釣り人にとっては「ただのエサ」、水産業では「魚や家畜の飼料」、そして一般の人には「なんだか小さなエビみたいなもの?」と軽く見られがちなのが、オキアミという生き物。
しかし、このオキアミは、実は地球の海洋生態系を根底から支える“縁の下の力持ち”なのです。
体長はわずか数センチ。けれど、この存在なくしてクジラも魚も海鳥も生きていけない──。それがオキアミです。
特に南極海におけるナンキョクオキアミは莫大な量が生息し、プランクトンを食べ、そして自らが多くの捕食者に食べられることで、海の食物連鎖をつなぐ「キーストーン種(要石)」と言われています。
そんなオキアミの知られざる生態と、海の中で果たしている驚きの役割について、見ていきましょう。
オキアミは動物プランクトンの王者 その正体とは?
オキアミは、節足動物門・甲殻綱に属する動物プランクトンの一種。世界にはおよそ85種類ものオキアミが確認されており、そのうち日本近海でよく知られているのが「ナンキョクオキアミ」や「ツノナシオキアミ」などです。
体長は種類にもよりますが、だいたい1~6センチほどと非常に小さな形をしています。

この小さな体のどこにそんなパワーがあるのか?と不思議ですが、オキアミの最大の特徴は個体の形ではなく「数」にあります。彼らは何兆という単位で集団をつくり、ひとつの群れだけでも数百平方キロに及ぶことがあるのです。
さらに、その総重量は人類全体の体重を上回るとも推定されており、海の生物資源としても、地球規模で重要な存在なのです。
オキアミは<さみしがり屋>?

オキアミは実は、とても“さみしがり屋”な生き物です。孤独を嫌い、群れから離れるとそのストレスによって心拍数が上昇するといわれています。
その心拍数の上がり方は、なんと天敵であるクジラを察知したときと同じくらいなのだといいます。
さらに、オキアミは物理的にも集団でいることに大きなメリットがあるのです。1匹では海中に沈んでしまいますが、群れで一斉に泳ぐ「肢かき運動」をすることで上昇流が生まれ、それによって水中での浮遊がしやすくなります。
海洋生態系の環と炭素の運び屋
オキアミは、海の中で非常に多くの生き物たちに食べられる存在です。
クジラやアザラシなどさまざまな海洋生物の重要な餌となっており、食物連鎖の中核を担っています。しかし、オキアミの役割はそれだけにとどまりません。
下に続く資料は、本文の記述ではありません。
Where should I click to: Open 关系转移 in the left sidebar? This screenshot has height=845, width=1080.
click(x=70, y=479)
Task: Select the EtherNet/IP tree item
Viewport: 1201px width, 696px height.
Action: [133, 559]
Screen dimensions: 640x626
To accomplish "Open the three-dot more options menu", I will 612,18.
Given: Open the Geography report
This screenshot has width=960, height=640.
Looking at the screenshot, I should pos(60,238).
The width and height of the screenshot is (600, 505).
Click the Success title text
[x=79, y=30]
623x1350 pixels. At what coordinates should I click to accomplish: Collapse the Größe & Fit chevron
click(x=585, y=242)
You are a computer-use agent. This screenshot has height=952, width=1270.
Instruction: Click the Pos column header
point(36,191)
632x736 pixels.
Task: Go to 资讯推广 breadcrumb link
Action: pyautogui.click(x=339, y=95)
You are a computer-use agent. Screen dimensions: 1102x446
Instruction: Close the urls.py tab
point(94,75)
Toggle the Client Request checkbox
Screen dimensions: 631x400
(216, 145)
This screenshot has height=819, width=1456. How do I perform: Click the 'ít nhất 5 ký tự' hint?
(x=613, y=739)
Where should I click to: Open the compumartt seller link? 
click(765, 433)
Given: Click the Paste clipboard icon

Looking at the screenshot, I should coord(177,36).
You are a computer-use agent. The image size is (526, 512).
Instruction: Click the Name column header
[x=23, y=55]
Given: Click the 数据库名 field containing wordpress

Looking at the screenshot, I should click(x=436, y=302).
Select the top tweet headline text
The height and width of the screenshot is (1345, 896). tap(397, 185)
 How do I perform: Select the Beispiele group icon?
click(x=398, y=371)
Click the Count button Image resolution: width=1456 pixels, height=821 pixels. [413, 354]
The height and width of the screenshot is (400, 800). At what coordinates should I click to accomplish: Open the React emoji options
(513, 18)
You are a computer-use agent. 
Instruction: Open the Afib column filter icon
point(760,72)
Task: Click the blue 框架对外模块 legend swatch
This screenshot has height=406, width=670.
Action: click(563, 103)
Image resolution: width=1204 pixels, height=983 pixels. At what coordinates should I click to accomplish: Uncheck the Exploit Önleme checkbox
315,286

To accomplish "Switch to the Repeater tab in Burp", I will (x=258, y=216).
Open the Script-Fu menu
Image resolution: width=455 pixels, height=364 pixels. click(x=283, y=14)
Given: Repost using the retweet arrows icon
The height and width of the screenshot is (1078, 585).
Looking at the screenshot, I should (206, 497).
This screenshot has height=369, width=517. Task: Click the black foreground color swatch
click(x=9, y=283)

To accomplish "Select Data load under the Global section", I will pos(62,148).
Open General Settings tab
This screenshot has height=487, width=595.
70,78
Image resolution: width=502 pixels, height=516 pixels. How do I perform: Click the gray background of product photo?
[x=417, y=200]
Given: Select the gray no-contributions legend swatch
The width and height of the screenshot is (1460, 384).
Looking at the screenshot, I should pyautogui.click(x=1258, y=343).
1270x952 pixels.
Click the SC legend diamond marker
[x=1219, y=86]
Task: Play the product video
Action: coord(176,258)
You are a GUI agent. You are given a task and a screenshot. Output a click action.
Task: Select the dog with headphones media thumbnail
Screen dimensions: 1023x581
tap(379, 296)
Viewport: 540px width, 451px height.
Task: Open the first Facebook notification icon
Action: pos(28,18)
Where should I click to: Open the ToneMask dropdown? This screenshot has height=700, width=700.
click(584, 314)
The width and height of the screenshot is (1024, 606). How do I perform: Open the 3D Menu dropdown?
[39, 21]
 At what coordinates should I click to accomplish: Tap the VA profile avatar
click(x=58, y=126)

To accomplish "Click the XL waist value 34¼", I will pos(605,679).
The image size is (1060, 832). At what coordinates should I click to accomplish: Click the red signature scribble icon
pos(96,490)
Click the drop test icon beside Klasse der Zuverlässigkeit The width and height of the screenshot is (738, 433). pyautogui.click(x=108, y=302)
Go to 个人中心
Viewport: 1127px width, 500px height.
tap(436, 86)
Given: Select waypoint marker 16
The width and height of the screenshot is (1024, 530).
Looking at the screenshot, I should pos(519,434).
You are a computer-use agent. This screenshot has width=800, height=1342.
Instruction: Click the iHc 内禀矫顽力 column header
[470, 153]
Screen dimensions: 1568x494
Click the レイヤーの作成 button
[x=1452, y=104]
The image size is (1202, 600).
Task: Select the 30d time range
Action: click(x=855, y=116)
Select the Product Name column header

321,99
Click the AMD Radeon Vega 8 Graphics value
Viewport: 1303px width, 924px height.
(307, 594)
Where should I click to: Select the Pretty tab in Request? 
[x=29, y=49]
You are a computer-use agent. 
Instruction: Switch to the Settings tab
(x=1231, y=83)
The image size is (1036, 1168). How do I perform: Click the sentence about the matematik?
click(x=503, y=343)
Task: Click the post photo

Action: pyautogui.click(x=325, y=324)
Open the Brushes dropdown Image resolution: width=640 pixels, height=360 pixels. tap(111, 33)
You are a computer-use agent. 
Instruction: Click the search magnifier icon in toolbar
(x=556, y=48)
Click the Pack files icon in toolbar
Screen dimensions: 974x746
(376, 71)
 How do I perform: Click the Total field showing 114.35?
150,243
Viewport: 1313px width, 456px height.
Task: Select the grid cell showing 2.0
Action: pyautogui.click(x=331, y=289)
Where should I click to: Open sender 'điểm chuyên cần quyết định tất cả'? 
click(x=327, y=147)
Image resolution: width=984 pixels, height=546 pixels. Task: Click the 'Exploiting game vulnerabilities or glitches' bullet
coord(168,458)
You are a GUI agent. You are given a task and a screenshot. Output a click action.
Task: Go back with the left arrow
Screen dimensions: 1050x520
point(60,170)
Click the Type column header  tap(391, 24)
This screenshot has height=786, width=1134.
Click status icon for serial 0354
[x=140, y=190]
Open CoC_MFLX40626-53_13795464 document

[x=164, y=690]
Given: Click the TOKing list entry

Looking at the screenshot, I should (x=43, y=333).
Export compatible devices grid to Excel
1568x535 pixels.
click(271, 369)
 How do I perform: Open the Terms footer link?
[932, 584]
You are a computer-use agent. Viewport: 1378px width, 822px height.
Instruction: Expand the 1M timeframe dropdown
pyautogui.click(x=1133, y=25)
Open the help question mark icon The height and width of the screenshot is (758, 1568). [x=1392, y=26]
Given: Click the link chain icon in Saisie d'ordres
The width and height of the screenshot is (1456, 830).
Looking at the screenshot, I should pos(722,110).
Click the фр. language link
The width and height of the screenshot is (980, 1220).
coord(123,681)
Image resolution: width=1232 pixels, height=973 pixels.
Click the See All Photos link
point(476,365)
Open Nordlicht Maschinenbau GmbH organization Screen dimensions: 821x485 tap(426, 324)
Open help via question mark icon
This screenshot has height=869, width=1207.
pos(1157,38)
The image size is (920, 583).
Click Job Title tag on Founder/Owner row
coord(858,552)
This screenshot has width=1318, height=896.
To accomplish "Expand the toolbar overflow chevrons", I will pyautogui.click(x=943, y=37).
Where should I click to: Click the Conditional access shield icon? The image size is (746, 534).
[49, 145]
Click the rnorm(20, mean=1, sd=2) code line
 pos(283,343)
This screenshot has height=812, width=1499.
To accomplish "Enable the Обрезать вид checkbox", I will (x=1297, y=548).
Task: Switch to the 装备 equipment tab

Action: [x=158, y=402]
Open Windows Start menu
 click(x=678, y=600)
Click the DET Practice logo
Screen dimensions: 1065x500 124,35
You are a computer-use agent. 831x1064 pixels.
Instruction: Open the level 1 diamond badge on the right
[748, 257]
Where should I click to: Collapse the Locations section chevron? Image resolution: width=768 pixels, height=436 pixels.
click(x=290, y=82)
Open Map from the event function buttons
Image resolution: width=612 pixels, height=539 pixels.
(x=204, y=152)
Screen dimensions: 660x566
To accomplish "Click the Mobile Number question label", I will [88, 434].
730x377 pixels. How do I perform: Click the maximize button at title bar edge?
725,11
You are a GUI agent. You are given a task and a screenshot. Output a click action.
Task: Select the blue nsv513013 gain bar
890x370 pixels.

たとえば、クジラがオキアミを食べて排泄し、その糞が植物プランクトンの栄養源となる。そしてその植物プランクトンを、またオキアミが食べる。こうして「オキアミ→クジラ→糞→植物プランクトン→オキアミ」という「環(わ)」が海の中でつながっているのです。
さらに重要なのは、オキアミが植物プランクトンから間接的に取り込んだ二酸化炭素を、糞のかたちにして深海へ運ぶという働きです。このプロセスにより、炭素は大気に戻ることなく深海に長期間とどまり、地球の炭素循環の調整に貢献しています。
オキアミの利用価値
オキアミは、たんぱく質と脂質を豊富に含んでおり、人間の食料や養殖業における飼料としても高い注目を集めています。

しかし、オキアミの生息域は主に南極海など、地球上でも特に厳しく危険な環境です。
体も非常に小さく、衝撃に弱いため、効率よく大量に漁獲することは技術的にも難しく、過剰な採取によって生態系全体に影響を与えてしまう可能性も否定できません。
一方で、オキアミに含まれる酵素には医療分野での活用が進んでおり、血栓の予防・治療などに役立つことが明らかになっています。
医薬品としての研究も急速に進展しており、今後ますます多様な分野での応用に期待大。小さな海の生き物が、人間社会にも大きな恩恵を与えようとしているのです。